Talvez por isso, o novo chefe de Estado prometeu investir na educação e formação técnica e profissional dos jovens. A juventude, disse, “estará no centro da nossa atenção porque apostar nos jovens é apostar no futuro”.

Liberdade de imprensa

Num país onde jovens activistas são detidos e acusados de quererem derrubar o Presidente por se encontrarem para discutir livros e política, João Lourenço defendeu uma “maior abertura da comunicação social”, prometendo reforçar os órgãos públicos “para que levem uma informação fidedigna a todo o território angolano”.

E para deixar claro que estava mesmo a falar de liberdade de imprensa e da quase ausência de críticas ao poder, admitiu “que há muito por fazer, estamos longe de atingir o ideal”. Logo depois, desafiou os órgãos público a “aprenderem a viver com a crítica e a diferença de opiniões, e a provocarem o debate de ideias”.

Política externa sem Portugal

“Angola dará primazia a importantes parceiros, tais como os Estados Unidos, a China, a Federação Russa, Brasil, a Índia, o Japão, a Alemanha, Espanha, França, Itália, Reino Unido, Coreia do Sul e outros parceiros não menos importantes, desde que respeitem a nossa soberania”, afirmou o recém-empossado Presidente. A ausência de Portugal, principal origem das importações angolanas, não passou desapercebida. Mais: a referência ao respeito da “soberania” de Angola e, mais à frente no discurso, a defesa “dos princípios da não-ingerência nos assuntos internos”, dificilmente teriam outro destinatário.

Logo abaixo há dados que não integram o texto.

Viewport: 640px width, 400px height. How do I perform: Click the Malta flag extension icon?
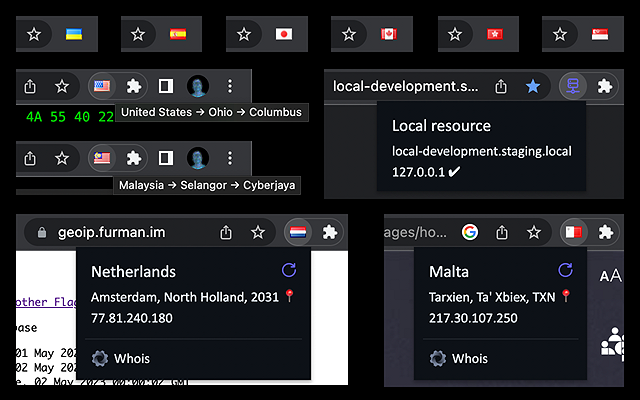point(574,232)
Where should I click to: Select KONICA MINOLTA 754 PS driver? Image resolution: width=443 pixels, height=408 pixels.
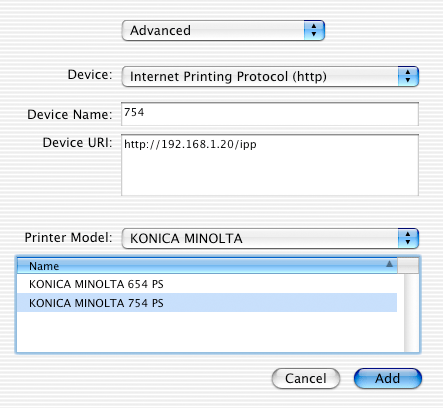(207, 303)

Marcelo Rebelo de Sousa preferiu descrever as relações entre os dois países como “muito boas”, como provaram os aplausos recebidos pelo Presidente português quando o seu nome foi anunciado na cerimónia de tomada de posse. Uma “ovação impressionante, de longe a maior, e [que] não foi a mim, foi a Portugal”, defendeu.

Nada que faça esquecer a tensão dos últimos meses, com o Governo de Luanda a reagir muito mal às investigações que decorrem em Portugal e envolvem dirigentes e antigos altos cargos do Estado angolano. Enquanto Lourenço tomava posse, o Ministério dos Negócios Estrangeiros português confirmava ter recebido “uma nota verbal” de repúdio por causa da constituição como arguido, por corrupção activa, do ex-vice de Eduardo dos Santos, Manuel Vicente, que Luanda diz ter imunidade e só ser obrigado a responder perante a justiça do seu país.